Irwan mendorong Pemkot untuk menyusun strategi penanganan banjir yang lebih terencana dan berbasis data. Ia juga menekankan pentingnya pemetaan wilayah rawan banjir serta solusi permanen yang disusun melalui dialog dengan warga.

Selain soal lingkungan, Irwan juga mengangkat persoalan akses pendidikan, khususnya bagi keluarga kurang mampu. Banyak orang tua di Rajawali mengaku kesulitan mengakses beasiswa karena sistem yang dianggap rumit dan tidak transparan.

“Banyak anak putus sekolah bukan karena malas belajar, tapi karena orang tua bingung harus ke mana mencari bantuan,” ungkapnya.

Irwan meminta agar proses pengajuan bantuan pendidikan disederhanakan dengan melibatkan aparat kelurahan hingga RT/RW. Menurutnya, pendidikan harusnya menjadi jalan keluar dari kemiskinan, bukan menjadi beban tambahan.

Untuk menyelesaikan dua persoalan ini, Irwan menekankan pentingnya kolaborasi lintas Organisasi Perangkat Daerah (OPD). Ia menyebut Dinas PU, DLH, dan aparat kecamatan perlu bersinergi dalam penanganan banjir, sementara Dinas Pendidikan, Dinsos, dan Disdukcapil harus berkoordinasi dalam verifikasi penerima bantuan pendidikan.

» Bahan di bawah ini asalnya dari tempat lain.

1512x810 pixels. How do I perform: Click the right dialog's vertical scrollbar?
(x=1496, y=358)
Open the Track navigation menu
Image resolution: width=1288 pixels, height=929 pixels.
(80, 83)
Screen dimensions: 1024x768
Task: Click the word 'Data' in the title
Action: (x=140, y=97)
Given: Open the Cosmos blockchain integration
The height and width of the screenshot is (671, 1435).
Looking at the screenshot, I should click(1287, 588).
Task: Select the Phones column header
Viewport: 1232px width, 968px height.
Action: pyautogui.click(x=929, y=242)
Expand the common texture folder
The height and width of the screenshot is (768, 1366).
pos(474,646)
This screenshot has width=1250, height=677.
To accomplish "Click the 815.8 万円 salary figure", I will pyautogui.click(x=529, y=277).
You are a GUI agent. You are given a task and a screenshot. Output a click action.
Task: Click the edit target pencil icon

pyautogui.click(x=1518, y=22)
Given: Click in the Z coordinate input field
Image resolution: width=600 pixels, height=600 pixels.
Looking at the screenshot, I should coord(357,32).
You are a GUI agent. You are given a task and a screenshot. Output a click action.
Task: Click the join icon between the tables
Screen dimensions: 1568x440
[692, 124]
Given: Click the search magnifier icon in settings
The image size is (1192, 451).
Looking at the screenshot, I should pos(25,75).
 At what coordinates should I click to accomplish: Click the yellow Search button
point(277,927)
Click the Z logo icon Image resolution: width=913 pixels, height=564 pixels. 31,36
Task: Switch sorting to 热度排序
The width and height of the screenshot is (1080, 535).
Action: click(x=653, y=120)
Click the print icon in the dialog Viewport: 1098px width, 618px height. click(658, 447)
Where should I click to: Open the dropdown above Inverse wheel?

“Selama OPD jalan sendiri-sendiri, masalah tidak akan selesai. Kita butuh kebijakan lintas sektor yang terintegrasi,” tegasnya.

Sebagai legislator, Irwan memastikan akan mengawal aspirasi warga Rajawali hingga ke meja pembahasan di DPRD, terutama dalam penyusunan program prioritas tahun anggaran 2025.

“Saya akan perjuangkan ini. Masyarakat tidak boleh terus merasa diabaikan,” tutupnya.